L’entreprise a en effet engagé une transformation majeure de son modèle économique. Exit le modèle traditionnel du mineur qui accumule des bitcoins dans ses coffres numériques, bonjour le modèle du « landlord » — ou propriétaire-bailleur, pour les anglophobes — qui loue des capacités de data centers à de grands clients.

Le modèle «landlord» : devenir le propriétaire de l’IA

Concrètement, qu’est-ce que cela signifie ? Bitfarms dispose d’infrastructures importantes : des hangars bourrés de serveurs, des connexions électriques massives, des systèmes de refroidissement industriels. Ces équipements, initialement pensés pour faire tourner des machines dédiées au minage de cryptomonnaies, peuvent être reconvertis pour accueillir des serveurs destinés à l’intelligence artificielle.
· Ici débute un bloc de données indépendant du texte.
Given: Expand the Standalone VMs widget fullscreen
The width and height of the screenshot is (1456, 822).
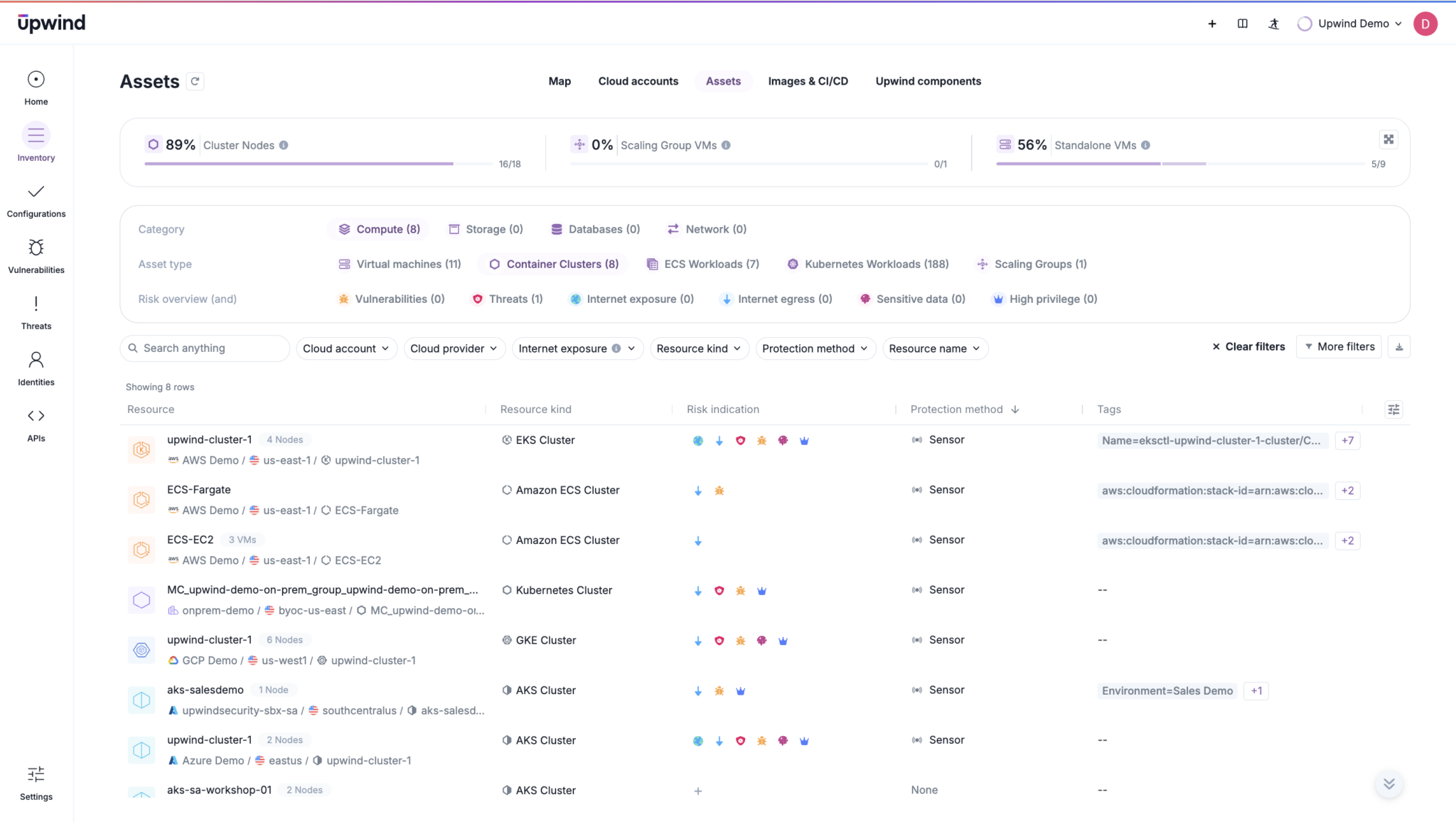Looking at the screenshot, I should click(x=1388, y=139).
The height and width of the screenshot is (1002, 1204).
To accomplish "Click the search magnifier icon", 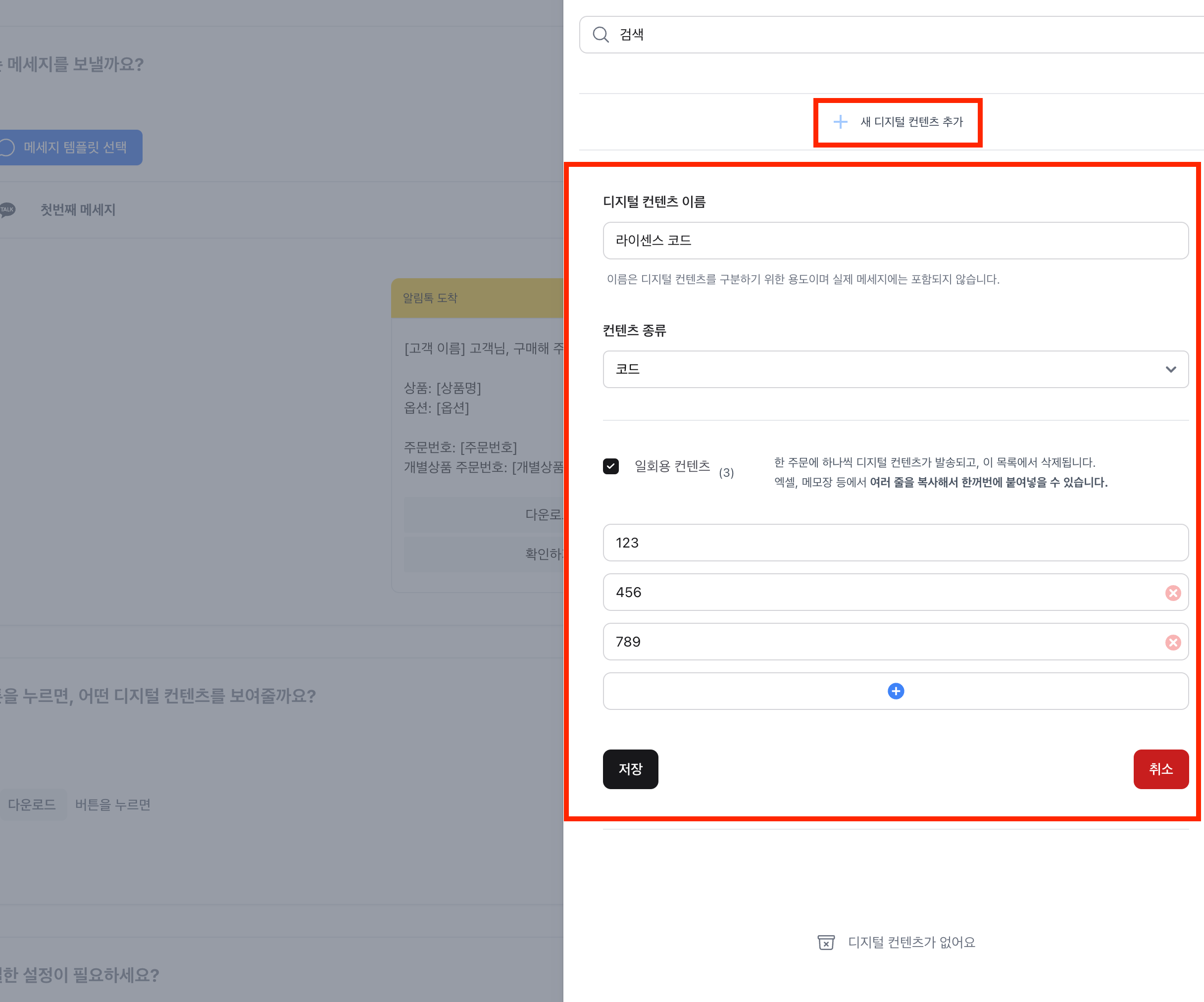I will (601, 35).
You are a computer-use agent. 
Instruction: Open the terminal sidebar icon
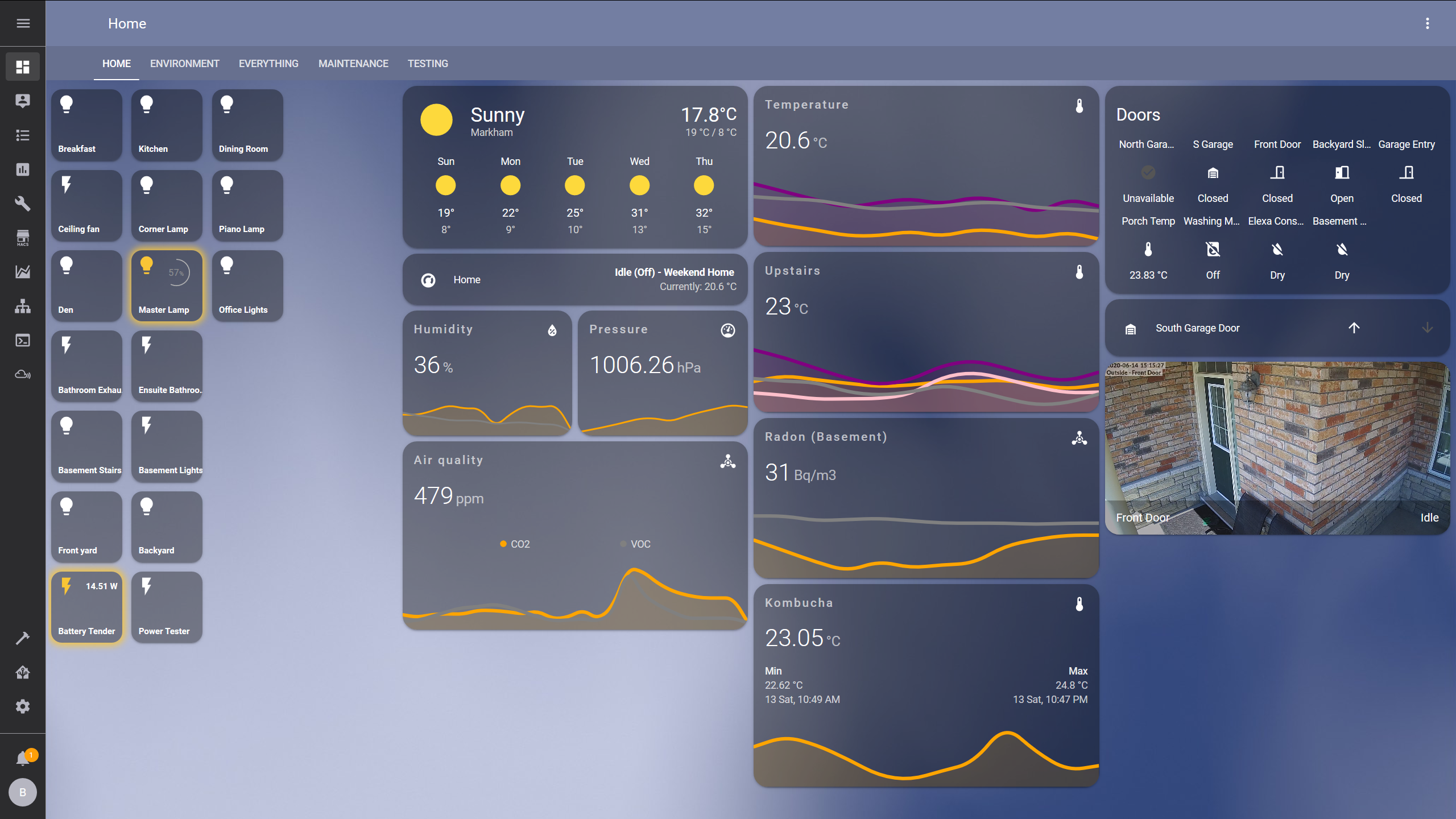coord(23,340)
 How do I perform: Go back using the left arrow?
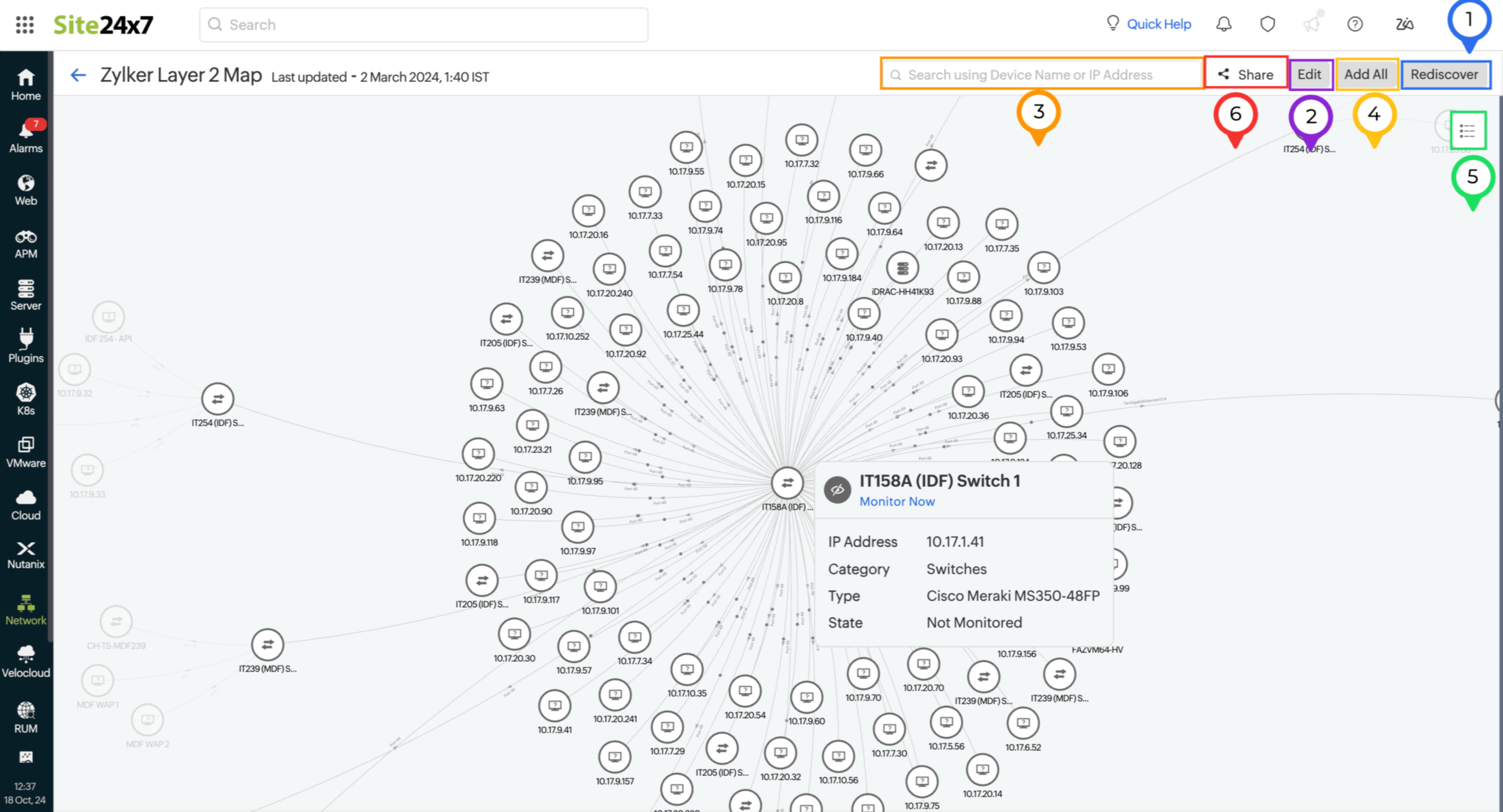[78, 75]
L’idée est de louer ces espaces et ces capacités à ce qu’on appelle des hyperscalers — pensez aux Amazon, Microsoft, Google et autres géants du cloud — ainsi qu’à de grandes entreprises ayant des besoins massifs en calcul pour leurs modèles d’IA. Ces acteurs cherchent désespérément de la puissance de calcul et des infrastructures prêtes à l’emploi. Bitfarms espère se positionner comme un fournisseur clé dans cette chaîne.

C’est une logique similaire à celle d’un promoteur immobilier qui, voyant la demande de bureaux s’effondrer, décide de convertir ses immeubles en entrepôts logistiques pour profiter du boom du e-commerce. La structure est là, il suffit de changer le locataire.

Zéro bitcoin : une décision symbolique et stratégique

L’annonce la plus surprenante reste l’objectif affiché de réduire à zéro la détention de bitcoins au bilan de l’entreprise. Pour un mineur de cryptomonnaies, c’est un peu comme si un vigneron annonçait vouloir vendre tout son stock de vin pour se concentrer sur la location de ses caves.

Cette décision répond à une logique financière précise : les bitcoins détenus en trésorerie exposent l’entreprise à une volatilité extrême, ce qui complique les discussions avec des investisseurs institutionnels et des partenaires corporate qui préfèrent des bilans stables et prévisibles. En se débarrassant de cette exposition directe au cours du bitcoin, Bitfarms cherche à se « dérisquer » aux yeux des marchés traditionnels et à attirer des profils d’investisseurs plus conservateurs, davantage attirés par des revenus locatifs réguliers que par les montagnes russes crypto.

La course à l’infrastructure IA : un secteur en pleine ébullition

Ce pivot de Bitfarms s’inscrit dans une tendance de fond. De nombreux anciens mineurs de cryptomonnaies cherchent à valoriser leurs actifs physiques dans le contexte de l’explosion des besoins en infrastructure liés à l’IA générative. Entraîner et faire tourner des grands modèles de langage comme ceux qui alimentent les assistants conversationnels nécessite des quantités phénoménales d’énergie et de puissance de calcul.

Les data centers classiques peinent à suivre la demande. Les mineurs, eux, ont déjà l’habitude de gérer des infrastructures énergivores, souvent situées dans des zones à électricité bon marché. La transition semble, sur le papier, naturelle.

La réaction positive du marché — +5% sur l’action malgré la perte annoncée — suggère que les investisseurs croient à ce récit de transformation. Ils semblent parier non pas sur ce que Bitfarms est aujourd’hui, mais sur ce qu’il ambitionne de devenir demain.

Mise en perspective

Bitfarms n’est pas seul dans cette aventure. Plusieurs acteurs du minage crypto explorent des pivots similaires vers l’IA, avec des fortunes diverses. La vraie question reste entière : ces entreprises issues du monde crypto ont-elles réellement les compétences, les contrats et la crédibilité pour s’imposer face à des acteurs spécialisés dans l’infrastructure cloud ? Passer du minage de blocs à la location de racks ne s’improvise pas.

L’année 2026 sera probablement déterminante pour Bitfarms. Si des contrats concrets avec des hyperscalers ou de grandes entreprises IA venaient à être annoncés, le pari serait en bonne voie. Dans le cas contraire, la perte de 284 millions de dollars pourrait n’être que le début d’une longue traversée du désert numérique.

Cet article ne constitue pas un conseil en investissement.